The wearable veggie-bot Tomatan will demonstrate how to fuel up on lycopene while on the go.
Skeptics of wearable technology, prepare for conversion: The world's first tomato-dispensing backpack is upon us.
Schemed up by the Japanese tomato-product manufacturer Kagome, the 17.6 pound, humanoid veggie-bot Tomatan will make its public debut this weekend. It'll ride upon the sturdy, lycopene-loving shoulders of company employee Shigenori Suzuki as he runs the Toyko Marathon.
Suzuki will be running both Saturday's 5K "fun run" and Sunday's full marathon.* He'll eat seven medium-sized tomatoes delivered to his lips by Tomatan's robotic arms as he completes the first run. He'll then chow down 12 cherry tomatoes courtesy of Petit Tomatan, a smaller, more compact contraption, during his longer haul.
Sure, tomatoes are full of heart-healthy phytochemicals like beta-carotene and folic acid. But eating all of those in a row sounds positively vomit-inducing, even without the whole 10K part. Of course, there are no plans as of yet to commercialize the Tomatan; it's a PR stunt from Kagome, one of the marathon's sponsors, which plans to distribute 50,000 boring, regular tomatoes to other runners on Sunday.

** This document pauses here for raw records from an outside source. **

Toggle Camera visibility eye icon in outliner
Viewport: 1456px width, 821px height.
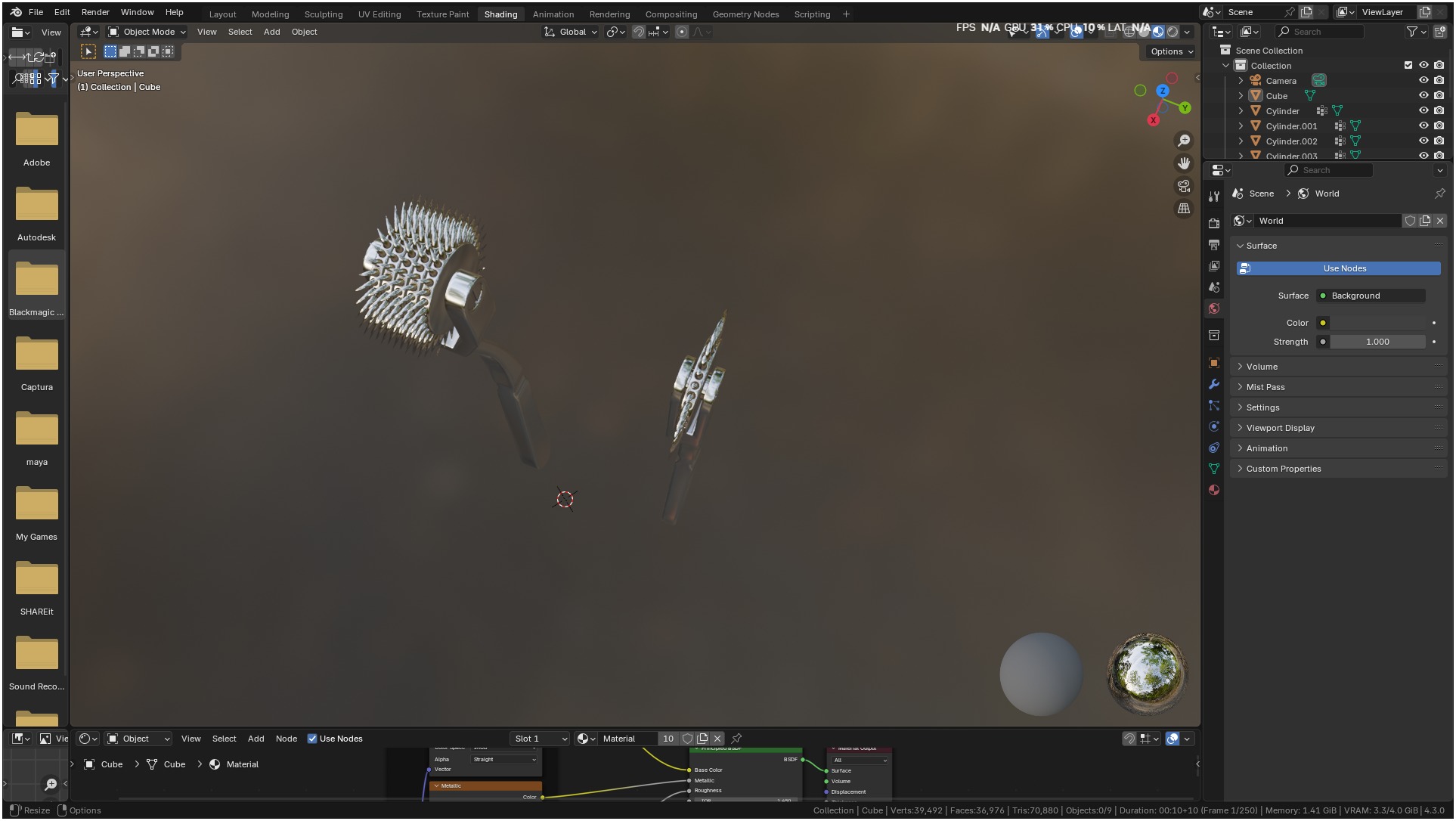[1423, 81]
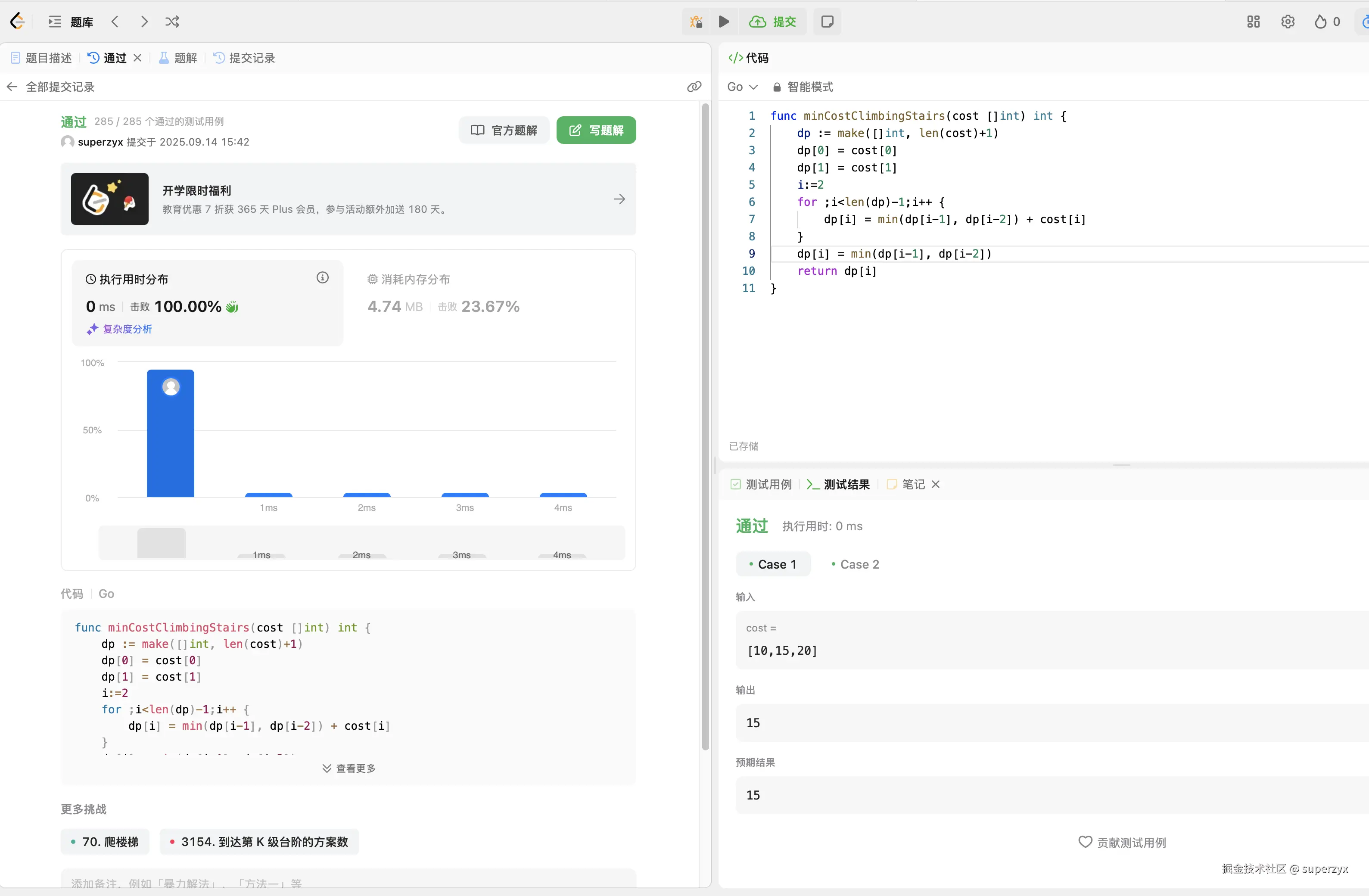Open the settings gear icon
The height and width of the screenshot is (896, 1369).
tap(1287, 22)
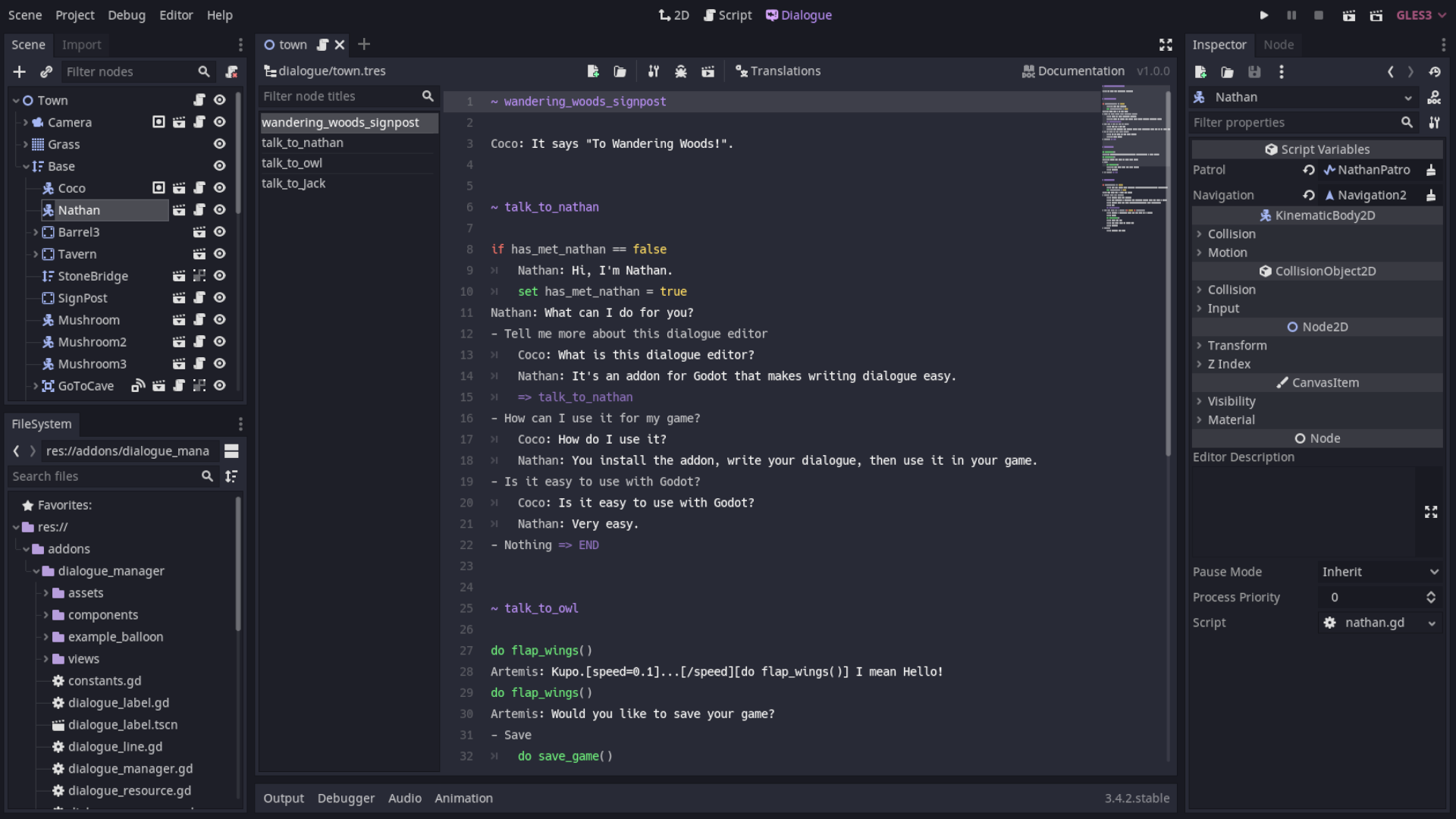Hide the Grass node
Image resolution: width=1456 pixels, height=819 pixels.
[219, 144]
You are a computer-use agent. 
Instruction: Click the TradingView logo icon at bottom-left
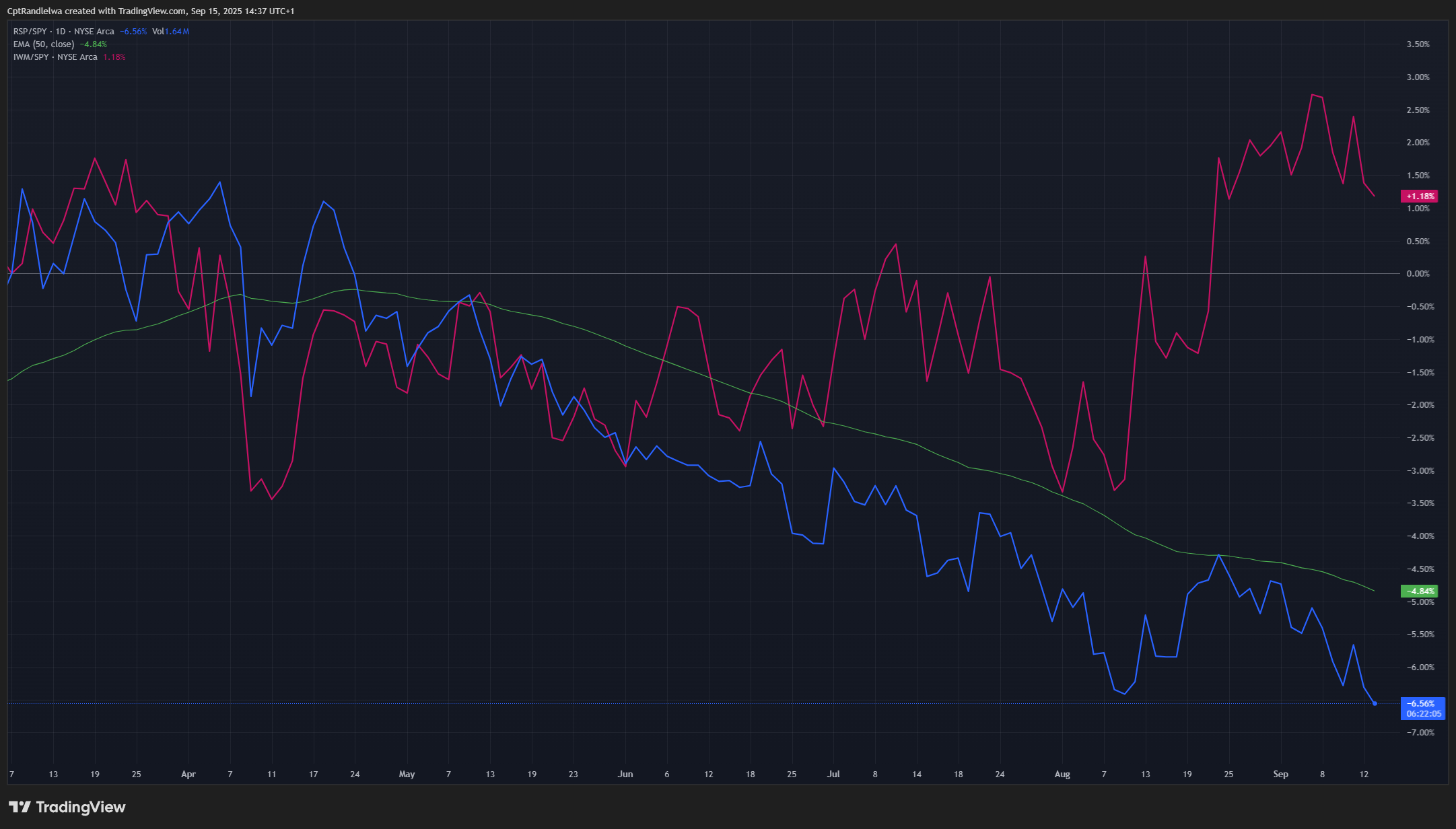point(20,807)
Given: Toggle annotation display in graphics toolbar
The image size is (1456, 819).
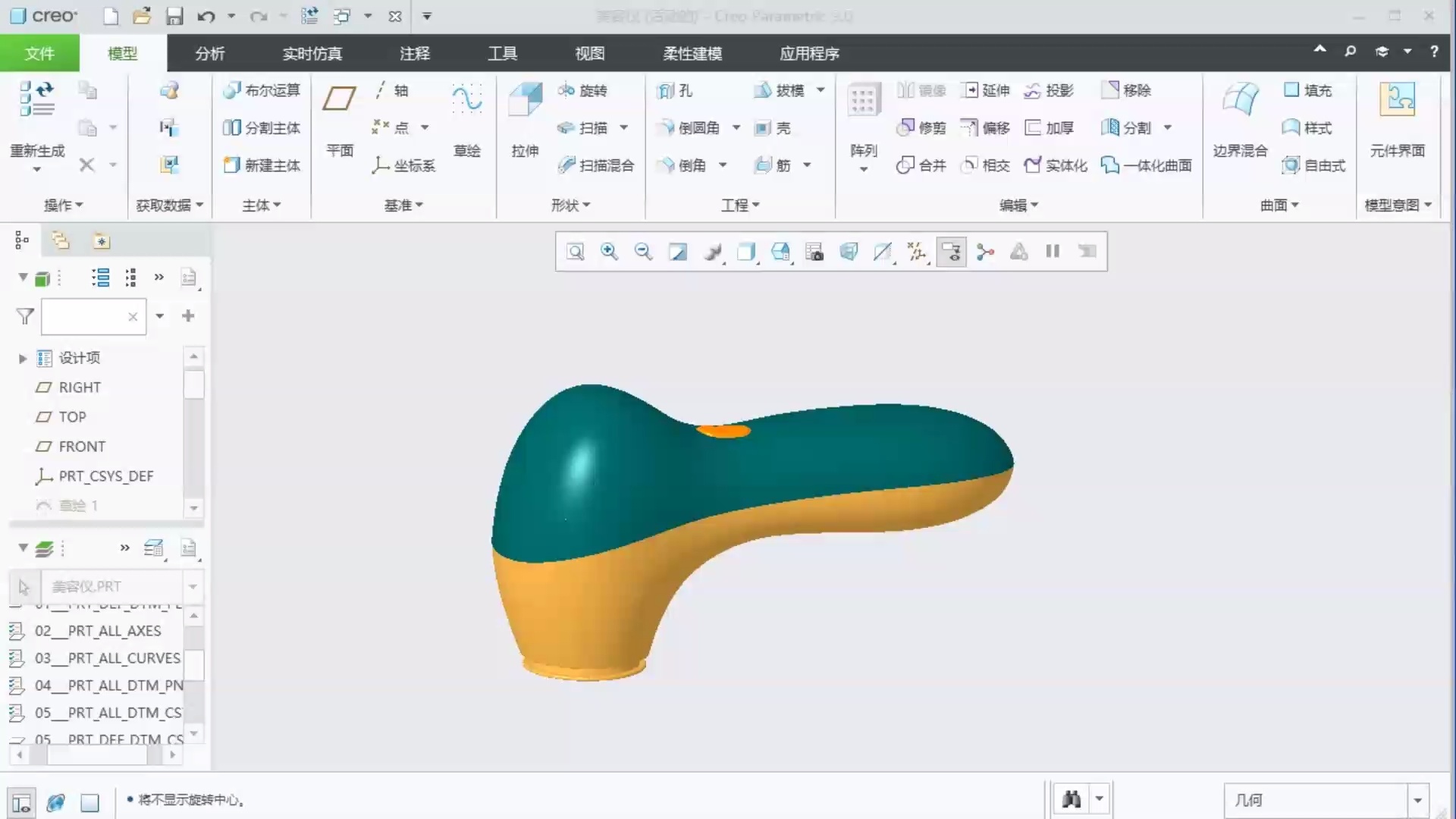Looking at the screenshot, I should click(951, 252).
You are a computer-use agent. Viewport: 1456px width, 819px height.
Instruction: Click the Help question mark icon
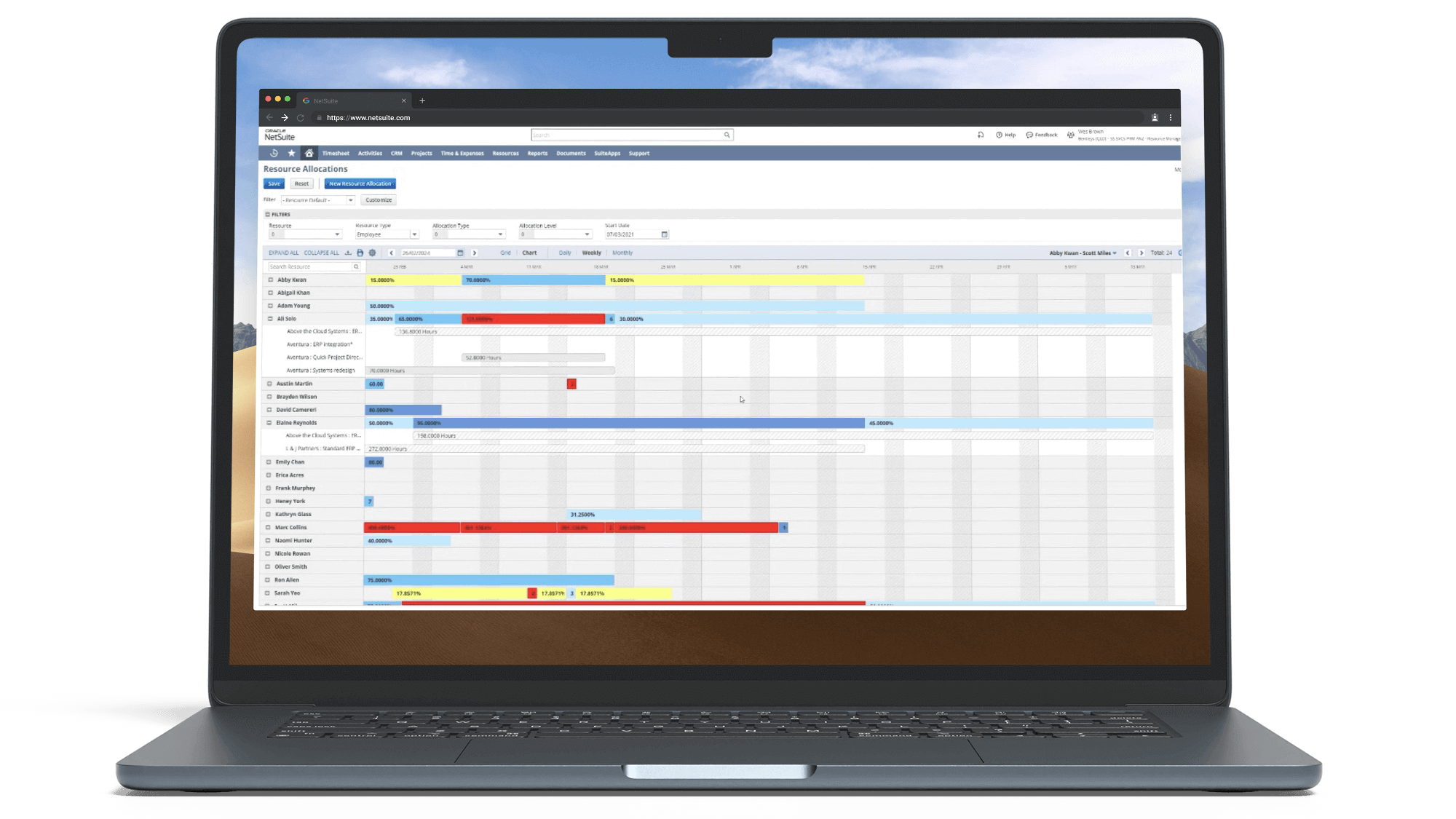[999, 135]
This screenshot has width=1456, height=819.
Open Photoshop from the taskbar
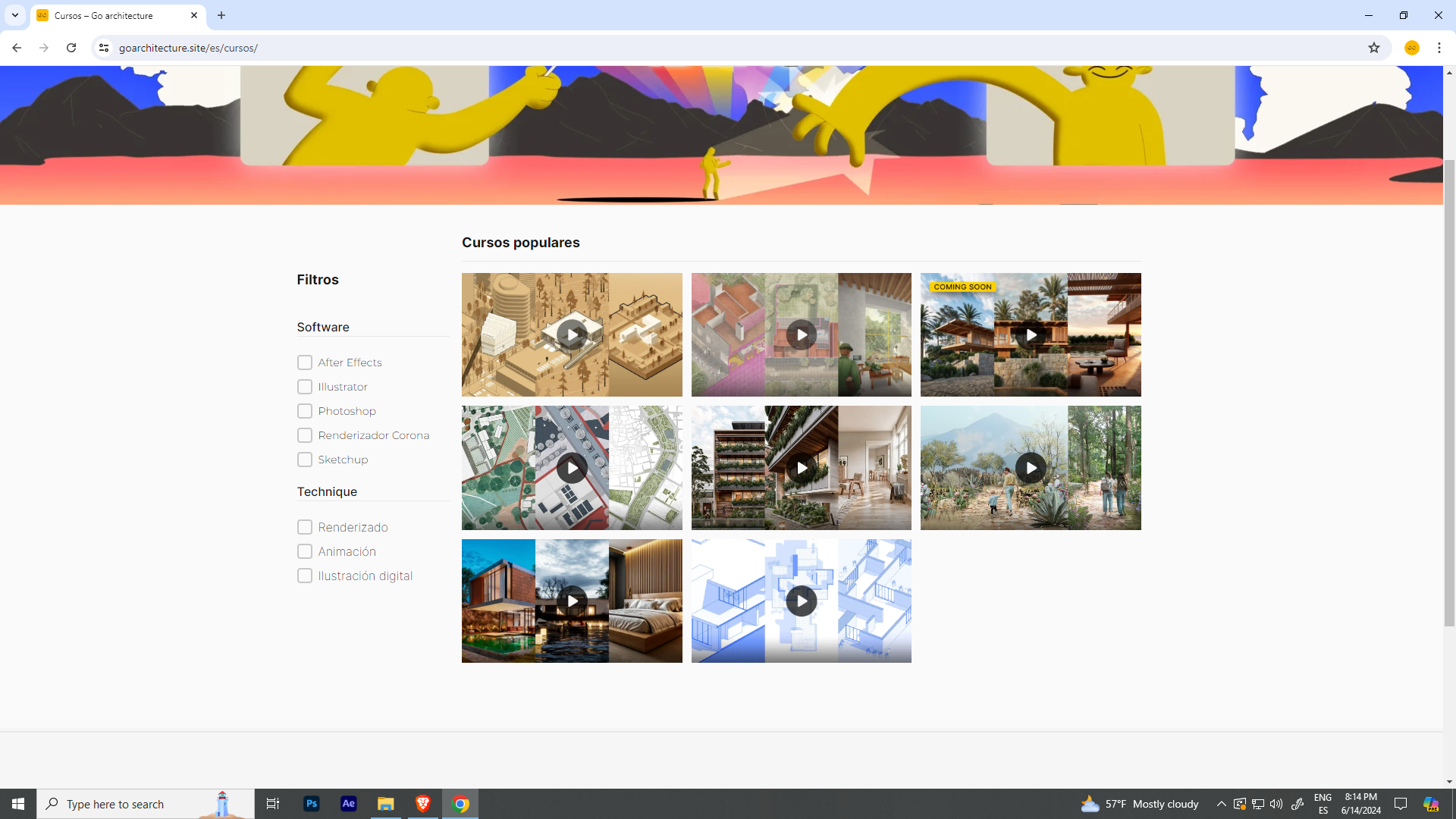point(312,804)
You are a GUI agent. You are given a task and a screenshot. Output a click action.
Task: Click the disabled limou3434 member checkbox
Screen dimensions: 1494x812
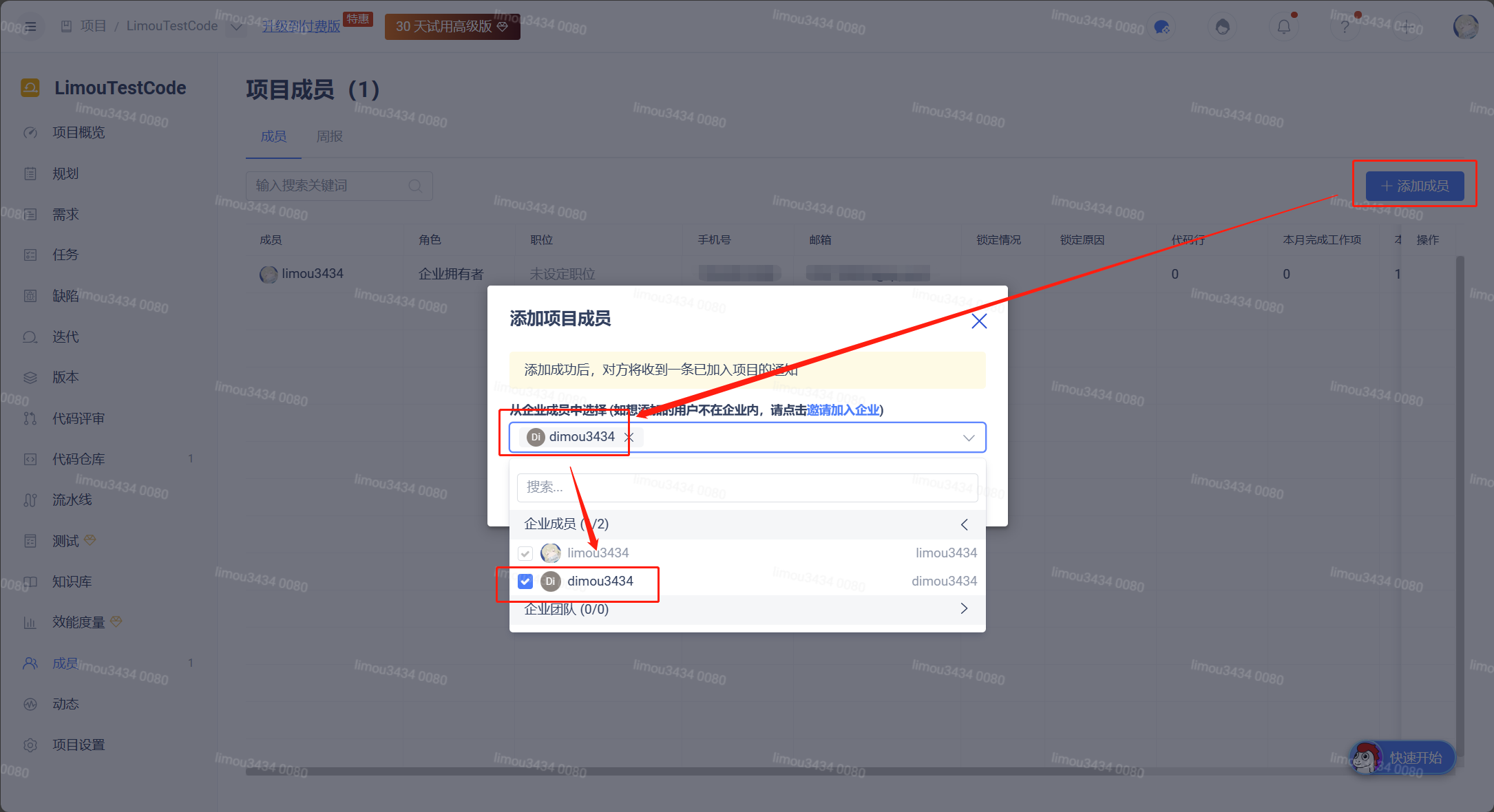coord(525,553)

While a tomato-feeding device might not be so practical for runners, a tomato-throwing wearable is something I've actually long dreamed of owning as a pedestrian. The next time a texting driver nearly mows me down in a crosswalk, they just might receive my Tomatan-inspired wrath all over their windshield.
*A previous version of this post incorrectly stated that Suzuki will be running in the 10km race on Sunday. He will in fact be running the full marathon.